NASAによる宇宙開発の感動的な画像からエジャートンの有名な高速度撮影写真、ガリレイ、ケプラーの貴重な書物があるが、今回の目玉は鳴川肇による新しい世界地図とdouble Nagative Architectureによる空間把握技術だろう。
鳴川の考案したオーサグラフは新しい世界地図の表現方法。
一般的な世界地図はメルカトル図法であるが、これは南北に行くほど歪みが生じることが知られている。オーサグラフではこの歪みが少なく距離の把握が正確であるという利点がある。また、地図の繰り返しが可能であり、東西・南北という地図上の周縁が実際には連続していることを理解しやすい。オーサグラフについて詳しくはこちら。
展示会場にはこの地図の概念についての解説映像や、オーサグラフを使った地図と時間の経過を組み合わせた歴史地図の試み、大陸移動のアニメーションなどがある。いずれも見慣れた知識を新たな地図で見せてくれる知的興奮を誘うものだった。
特にオーサグラフがタイル状に並べることができることを表現した映像に感動した。
球面である世界は上下・左右/東西・南北という一枚の図版で表現されるべきものではなく、限りなく連続するものであるという概念を認識させてくれた。オーサグラフによる世界の把握方法や認識方法が経済学や国際政治学にもたらすものは多いのではないか。
double Nagative ArchitectureのSuper Eyeは空間把握及びその表現の新しい技術。一般的に空間を表現するときには3次元空間上の1点を視点とし、そこから見えるものを平面にプロットしていくという方法をとる。そこには奥行きや距離に関する情報は基本的に表現されず、投影法も人間の感性や記憶に頼っているに過ぎない。それが絵画の歴史だったし現在もそれに根本的な違いはない。
Super Eyeは平面上の各プロットに距離(奥行き)情報を付加して表現する。具体的には図面上の各ポイントに斜めに距離情報が延びているという表現になるのだが、それはもちろん見にくい。
世界のある都市を指定して、そこから世界の各都市の方向と距離を把握するためのプログラムや有名な建築物の内部をある地点から見るというプログラムを見たが、人間には理解しがたいものだった。
しかし、これは人間のためではなく、コンピュータが空間を把握するためのものだった。プログラムが空間を把握することが可能になったらどうなるのか。それを表現する展示を見たときにその可能性の大きさに感動した。
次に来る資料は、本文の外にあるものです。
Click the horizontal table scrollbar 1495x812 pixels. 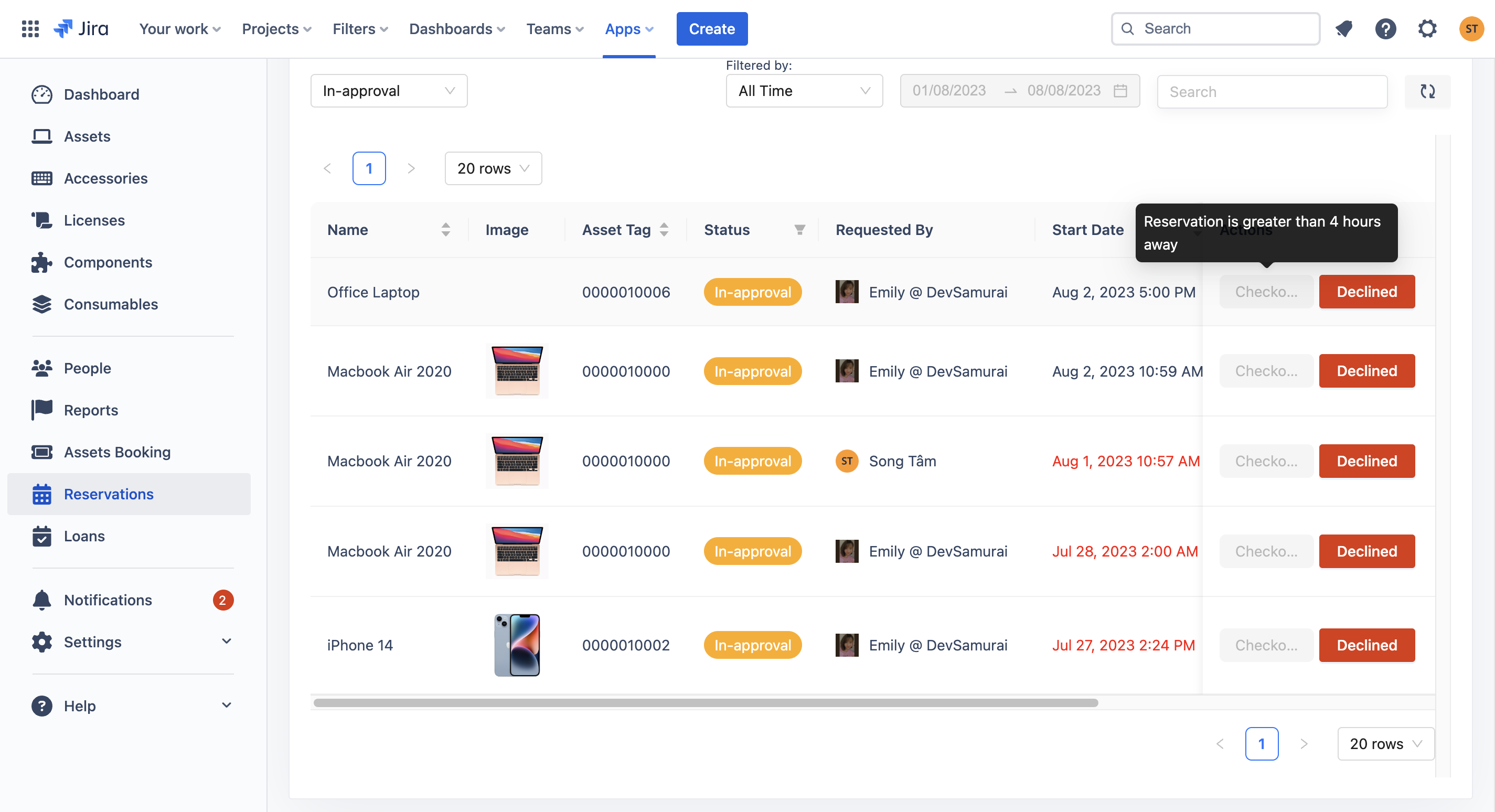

Corporate_Eyes::structureは空間の状態を把握して自律的に移動するというプログラム、Corporate_Eyes::flockは自分と同種の存在を感知しながら自律的に行動するプログラムである。これによってカモが群れの状況や異物の介入、空間の変化を感知しつつ行動することをシミュレーションすることができるようになる。
以前からこうしたシミュレーションの研究は行われていたが、いずれも表面的で実用レベルにならなかったのは行動のきっかけとなる空間認識手法に重きをおかなかったからではないか。Super Eyeのアプローチはプログラムによる行動制御の根本的な指針となると思う。
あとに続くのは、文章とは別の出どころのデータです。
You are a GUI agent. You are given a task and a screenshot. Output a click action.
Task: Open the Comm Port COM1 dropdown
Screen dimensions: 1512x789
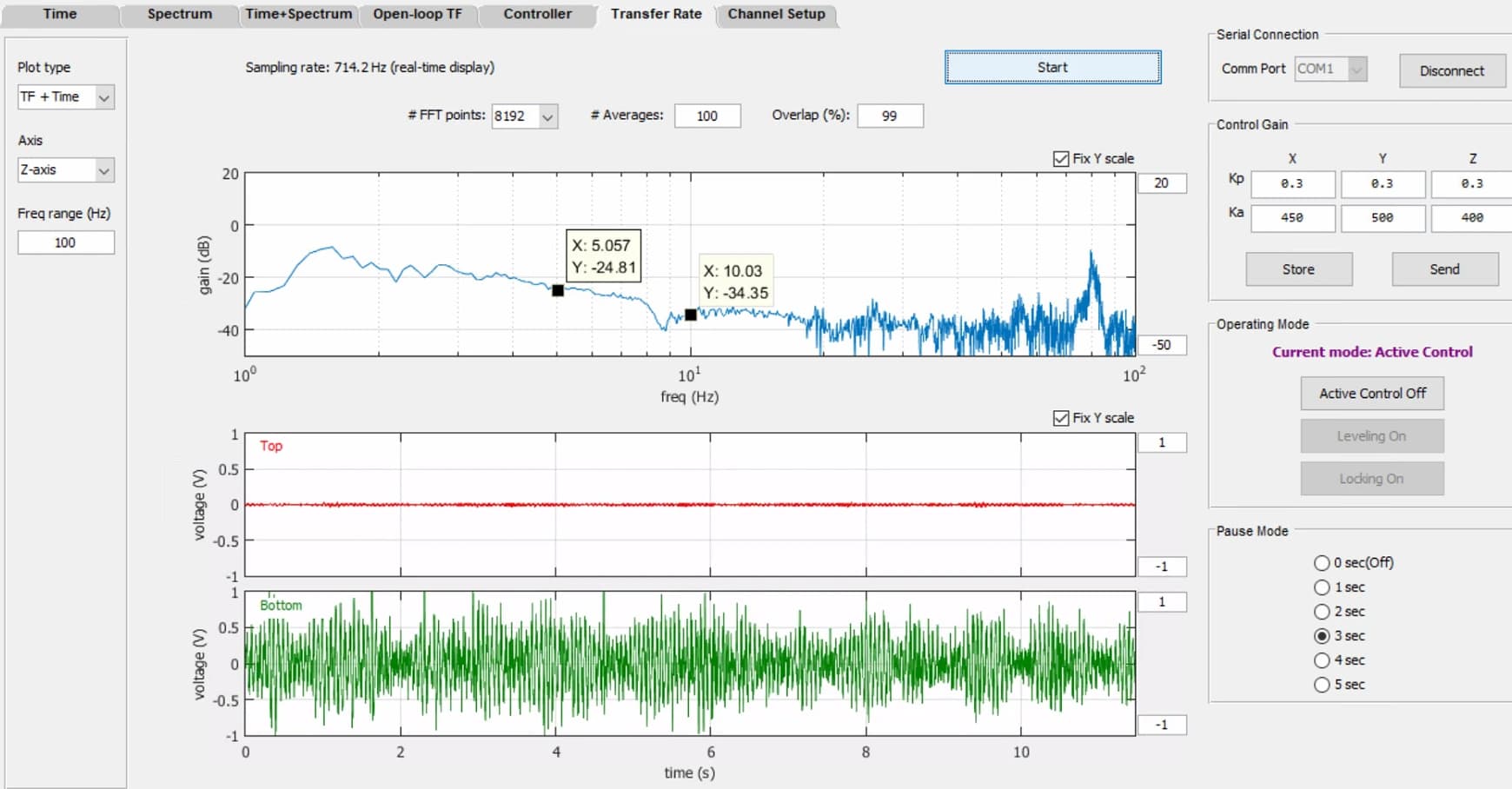(x=1330, y=69)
いずれも知的興奮を誘う展示で、美術館でこうした体験ができるとは想像していなかった。産総研や理研でやっても、もちろんどこかの科学博物館でやってもおかしくない高度な科学コミュニケーションを提供してくれる展示会である。
オーサグラフとSuper Eyeを「世界を把握する方法」としてアートの文脈から展示することにした写美の学芸員もすばらしい。アートの知的興奮もサイエンスの知的興奮もまったく同種であるということを認識させてくれた。